WORK ORDER:
Your reply should be one number: how many lines of the material contain the word "Viewport".
┄┄┄┄┄┄┄┄┄┄┄┄┄┄┄┄┄┄┄┄
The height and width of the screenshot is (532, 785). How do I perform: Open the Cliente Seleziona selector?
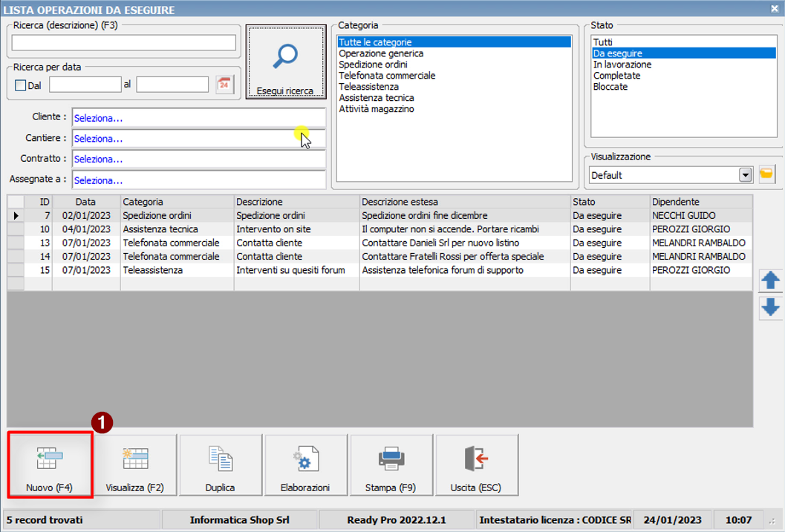(x=198, y=118)
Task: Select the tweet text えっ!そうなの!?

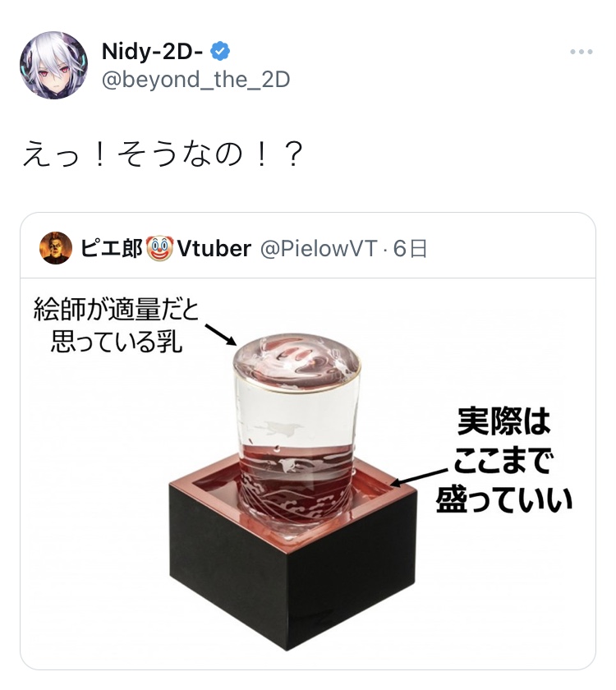Action: (163, 154)
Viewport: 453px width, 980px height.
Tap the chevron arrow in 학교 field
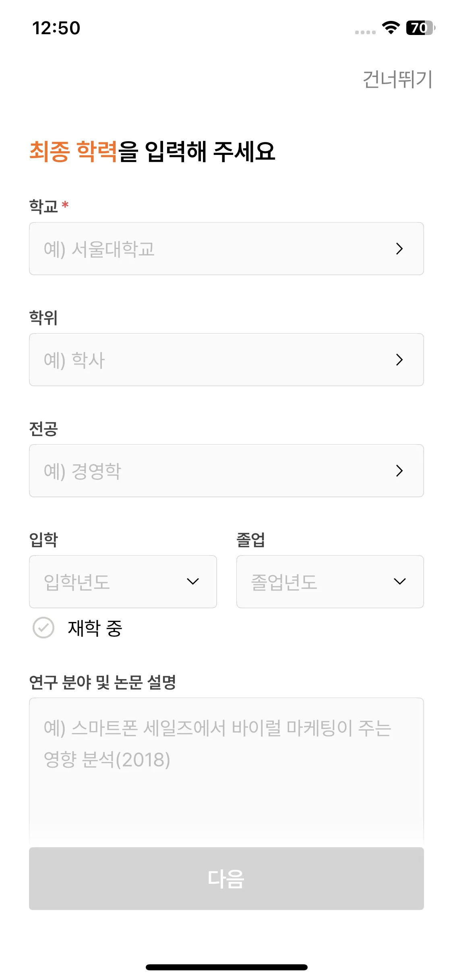point(399,249)

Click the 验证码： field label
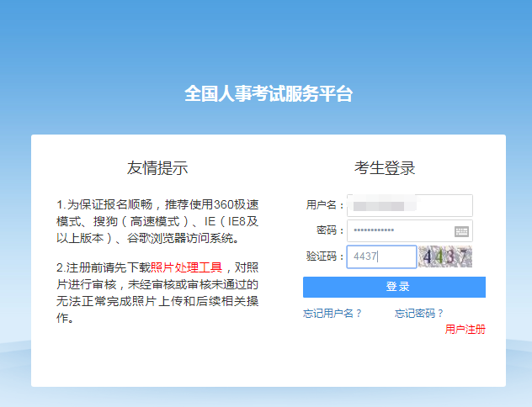pos(326,256)
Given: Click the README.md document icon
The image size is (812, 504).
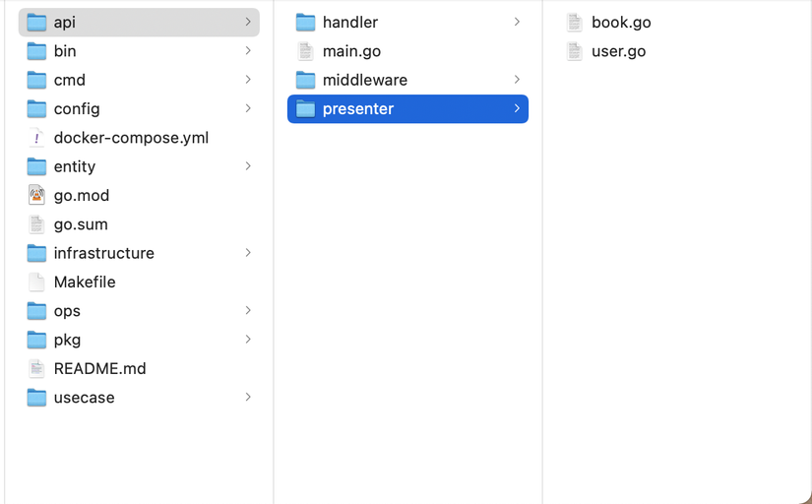Looking at the screenshot, I should [36, 369].
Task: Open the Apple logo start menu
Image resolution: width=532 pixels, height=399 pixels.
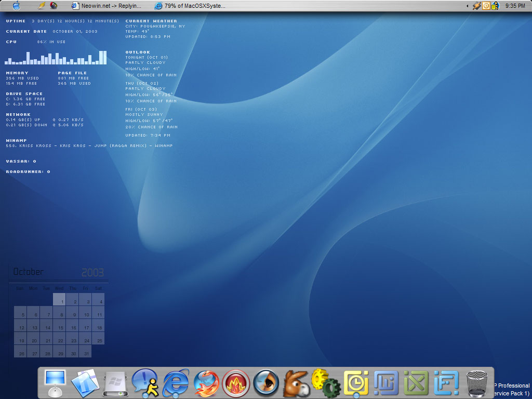Action: pos(16,6)
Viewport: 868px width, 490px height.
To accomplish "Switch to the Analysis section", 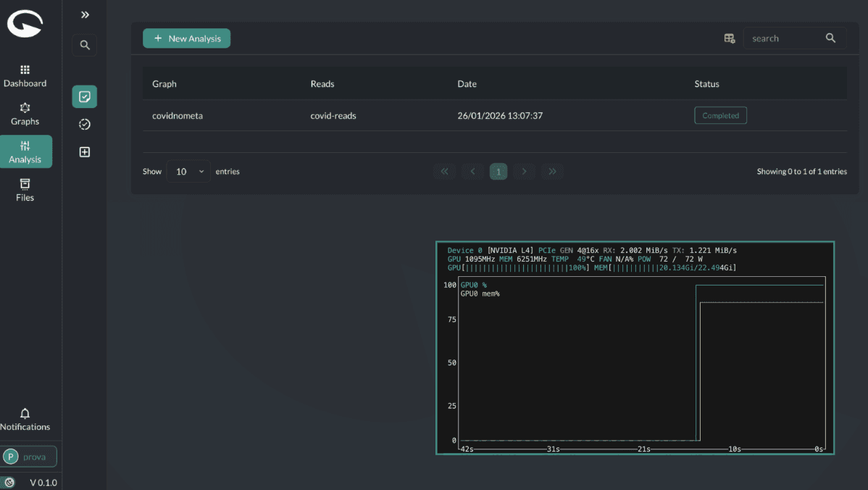I will click(x=25, y=151).
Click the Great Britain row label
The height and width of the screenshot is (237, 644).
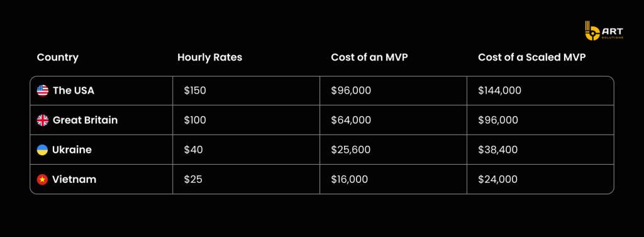[86, 120]
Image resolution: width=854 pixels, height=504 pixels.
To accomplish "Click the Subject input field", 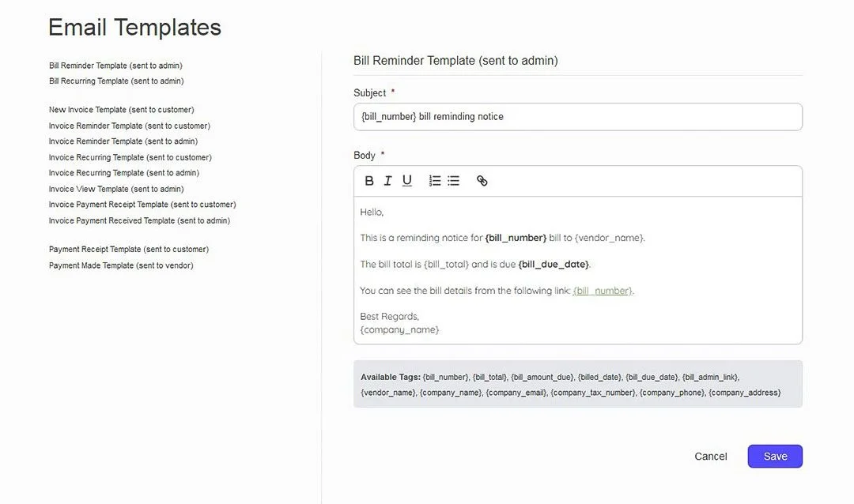I will [x=577, y=117].
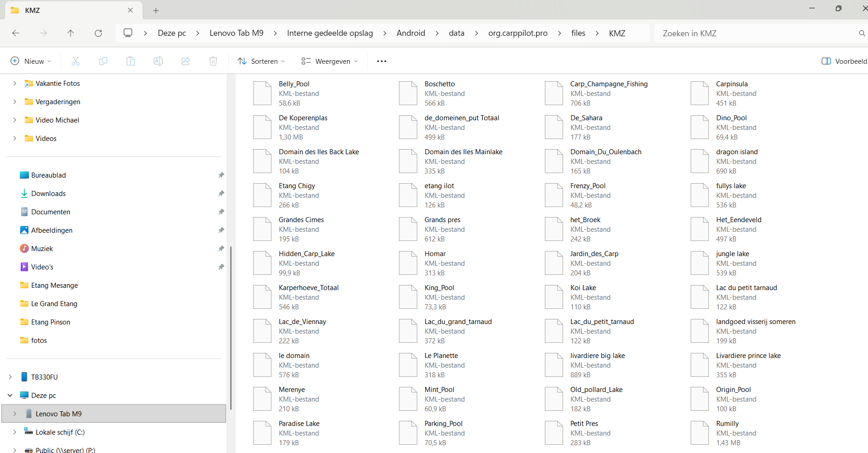Select the Koi Lake KML file
868x453 pixels.
(x=583, y=297)
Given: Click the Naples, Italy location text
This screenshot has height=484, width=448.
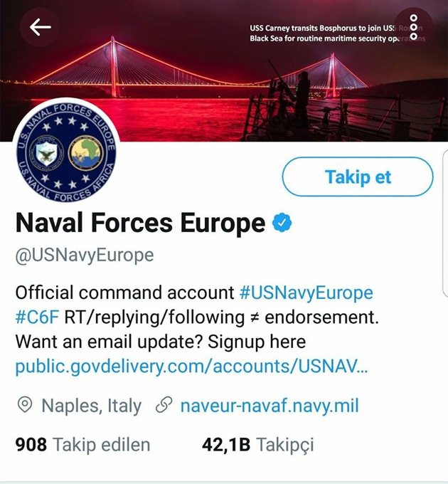Looking at the screenshot, I should click(91, 406).
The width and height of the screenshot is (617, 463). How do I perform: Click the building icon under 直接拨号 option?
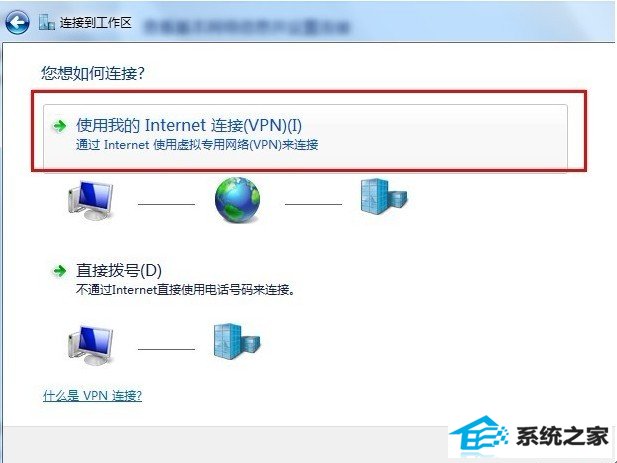[237, 341]
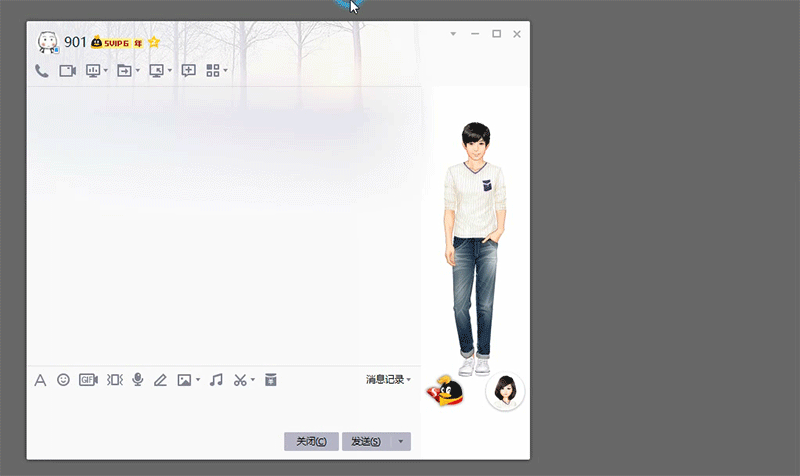Open the emoji smiley picker
This screenshot has height=476, width=800.
[63, 380]
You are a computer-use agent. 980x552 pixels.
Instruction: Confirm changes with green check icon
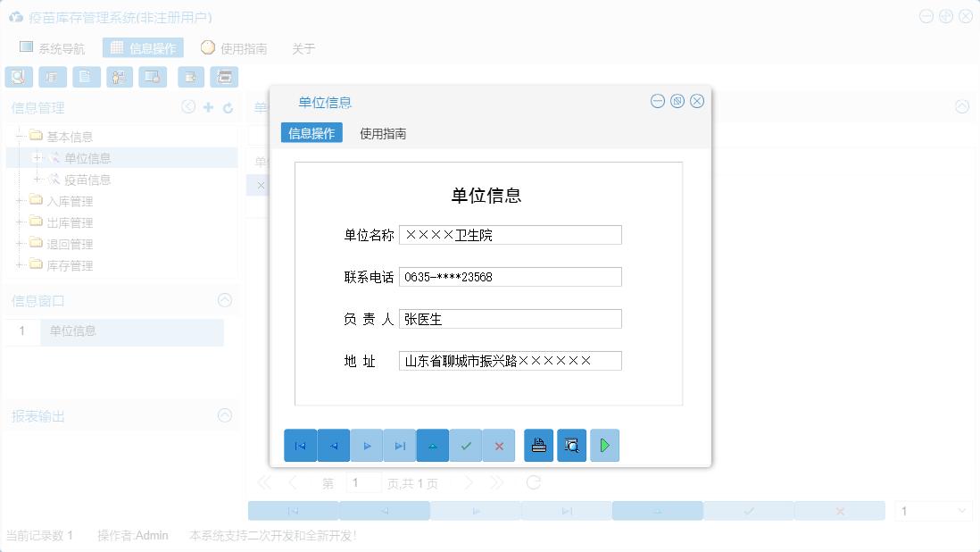pos(465,445)
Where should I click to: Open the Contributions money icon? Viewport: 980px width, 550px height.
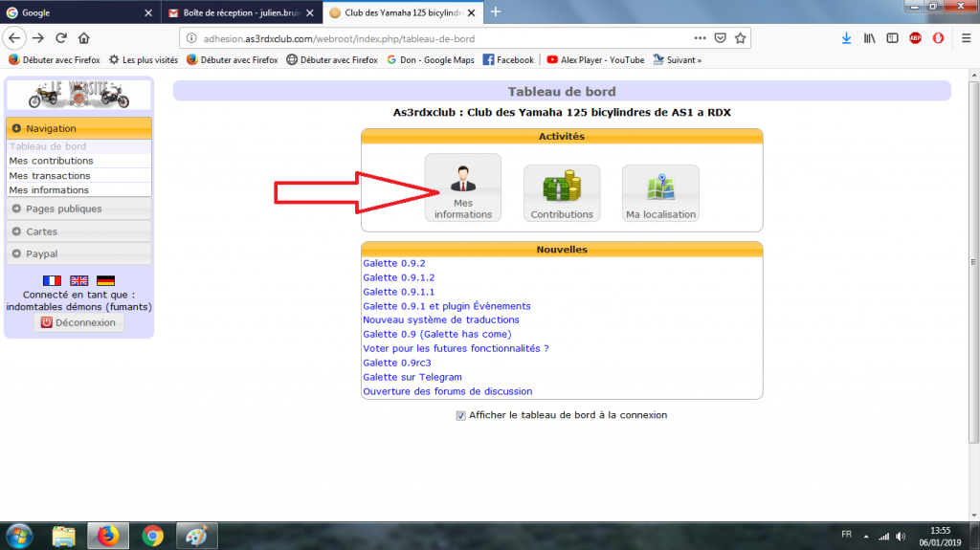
┄┄┄┄┄┄┄┄┄┄┄┄┄┄┄┄┄┄┄┄
COMPLETED TASK:
3